Nelle ultime 48 ore, la volatilità dell’oro è esplosa, mentre l’asset ha guadagnato più volte l’equivalente della capitalizzazione del BTC e perso più volte l’equivalente di quella del mercato crypto. Facciamo luce su queste montagne russe.

La volatilità dell’oro sale alle stelle

Giovedì sera abbiamo parlato del crollo delle criptovalute, che ha interessato anche i metalli preziosi. L’oro è crollato dell’8% in meno di un’ora, dopo aver raggiunto il massimo storico (ATH) a circa 5.600 dollari la notte precedente.

Considerando che il famoso metallo giallo ha oggi una capitalizzazione di 35.750 miliardi di dollari, ciò rende ancora più sorprendente la volatilità dei movimenti a cui abbiamo assistito negli ultimi giorni, dato che stiamo parlando dell’asset con la maggiore capitalizzazione al mondo.

Ieri abbiamo anche ricordato che in una sola seduta l’oro ha guadagnato l’equivalente della capitalizzazione del Bitcoin (BTC).
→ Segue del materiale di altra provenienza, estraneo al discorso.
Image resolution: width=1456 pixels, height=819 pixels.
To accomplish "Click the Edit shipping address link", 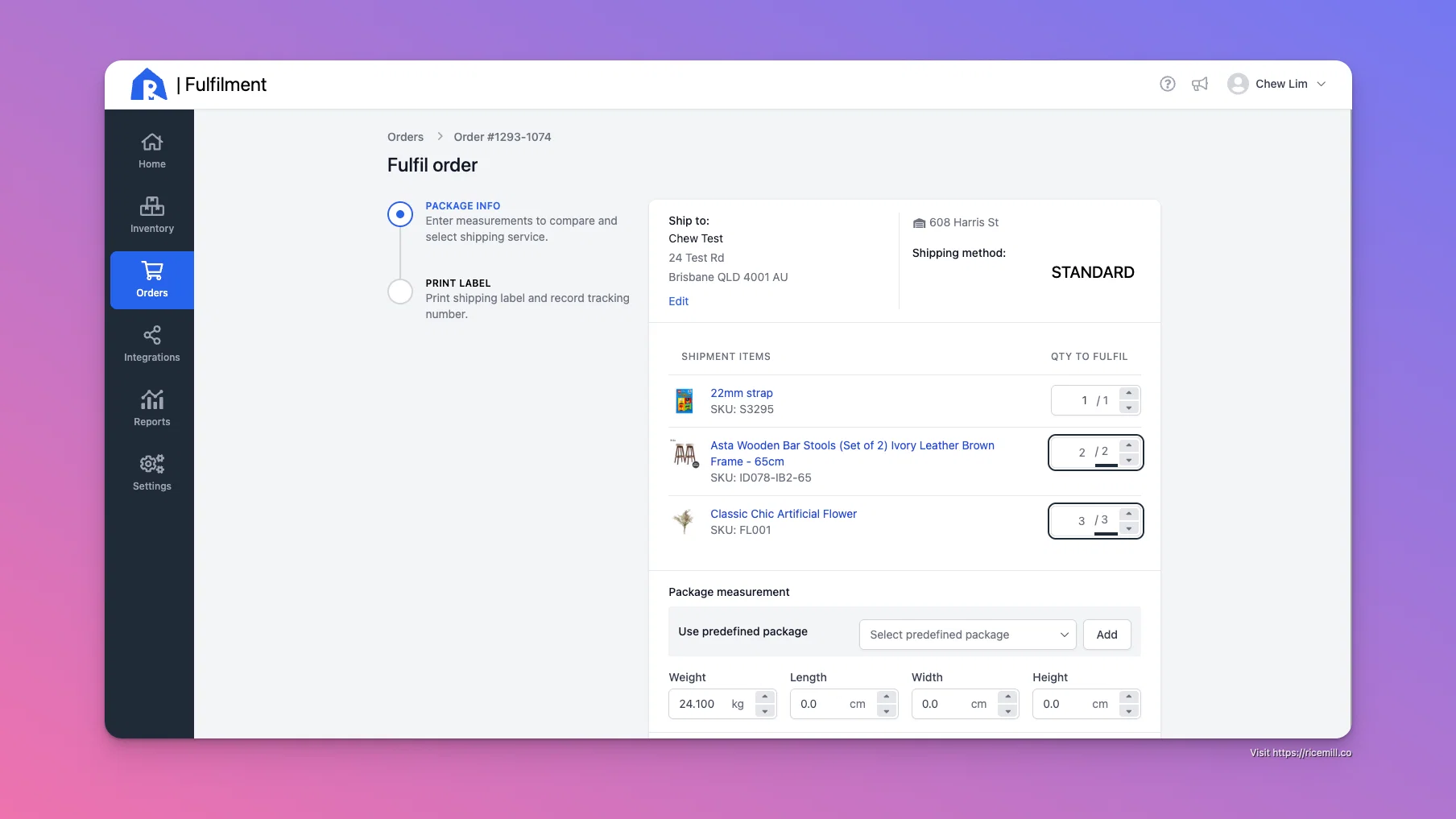I will pos(678,301).
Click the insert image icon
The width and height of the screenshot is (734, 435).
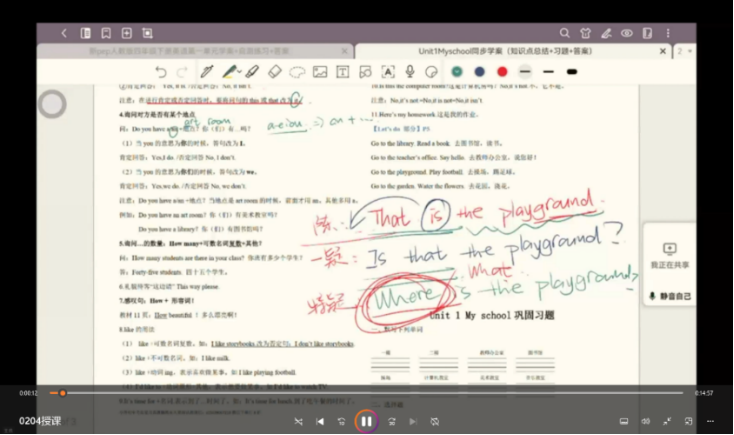(320, 72)
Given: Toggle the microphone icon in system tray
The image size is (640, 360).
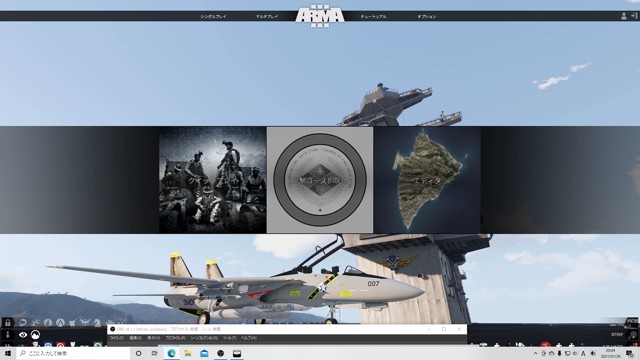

Su X, l’account di The Kobeissi Letter va ancora oltre, identificando che questa stessa capitalizzazione è scesa di 3.200 miliardi di dollari in 55 minuti, ovvero più dell’intera capitalizzazione delle criptovalute, prima di risalire di 2.300 miliardi di dollari in poche ore:

Tweet di The Kobeissi Letter

Da questa pubblicazione, l’oro ha subito un ulteriore calo del 9,42%, pari a circa 3.576 miliardi di dollari di capitalizzazione. Da allora, l’asset è risalito a 5.150 dollari l’oncia, con un calo del 3,94% in 24 ore:

Andamento dei futures sull'oro in dati orari

Con il susseguirsi di record sull’oro e sull’argento, i metalli preziosi stanno attualmente attraversando una fase di bolla speculativa. Sebbene l’aumento risponda anche a fattori logici, sia di fronte all’incertezza macroeconomica che come protezione contro la svalutazione della moneta, è importante rimanere cauti in tali periodi. E a ragione, poiché la forte volatilità può comportare un rischio per i piccoli investitori, che potrebbero lasciarsi andare alla sindrome da FOMO.